Yesterday I decided to reorganize my poetry files. My former method had worked fairly well. I ordered files by month and year and moved poems forward as I wrote, leaving the duds behind. Occasionally, I’d comb through old files and bring something with a spark to the present and try to make it publishable. 

Recently, I realized that I needed better access to earlier drafts. As I revise, poems fall apart, or I cut them so strenuously that a thirty line poem becomes four words. When that happens, it means that the poem has become a shadow of the passion that created it. But I might find that excitement in an earlier draft.

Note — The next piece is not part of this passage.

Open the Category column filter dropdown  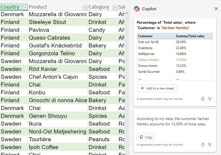[115, 8]
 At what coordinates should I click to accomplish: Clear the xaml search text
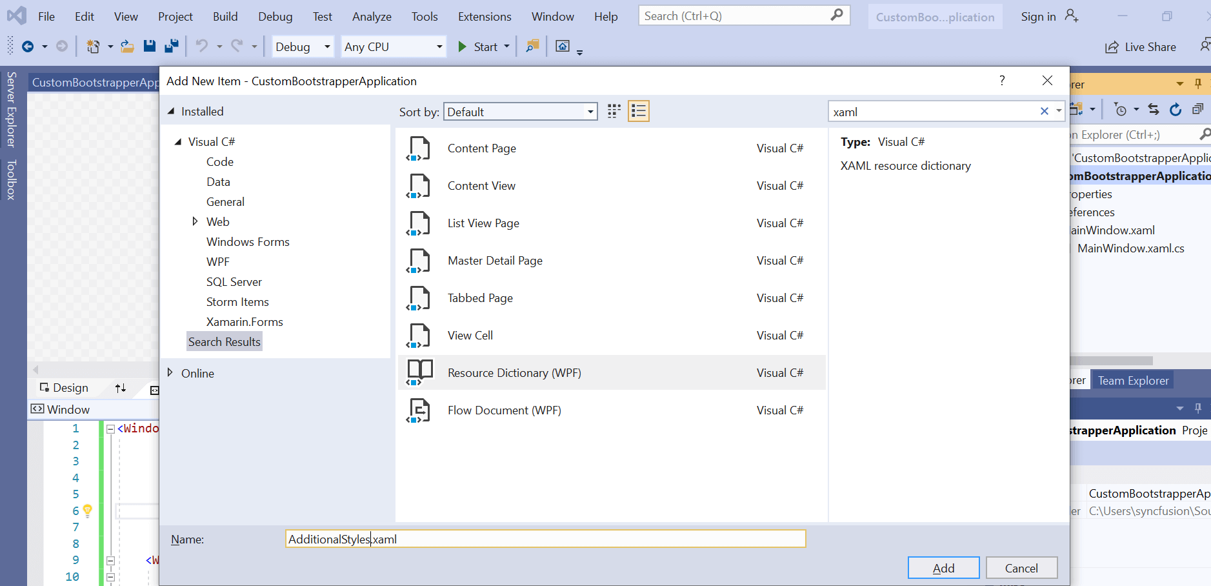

I reunited my drafts today, made a folder for each poem’s title. It’s harder than it sounds because titles change. “Final Honors” was once, “His Final Identity.” Before that, it was, “The Faceless.”  While chasing around its fifteen drafts I remembered what a struggle it can be to bring a poem to life. Of course, once it’s written, it seems that the end result was inevitable. Or at least I aspire to that level of polish.  
One poem, about an evening in the Chihuahua Desert, went through 38 saved drafts before publication.  It started out as a sonnet, became a free verse poem, a prose poem, and finally a haibun. At last, I had the key in hand that fit the padlock of the poem. The editor of the journal published an article in its next issue commending the poem as an example of a travel haibun. In effect, the editor published it twice. And of course, when I read it in print the second time, I saw something else to change. I’ll save it for my next chapbook. 
Thankfully, successful poems don’t always require a huge effort. Sometimes they just emerge pretty near to what they should be. This is more likely when accompanied by a heavy commitment to poetry reading and writing, such as that required in Tom Montag’s Mill classes. 
On the other hand, fabulous amounts of effort don’t guarantee a great poem. I have 22 drafts of a poem that no editor wants. It’s down to about 3 lines now and I’ve been working on it since 2016, so I bet I’ll find still more versions hiding under forgotten titles. Still, the poem talks. When will you unmask me?  
I don’t know, but maybe an earlier draft will tell.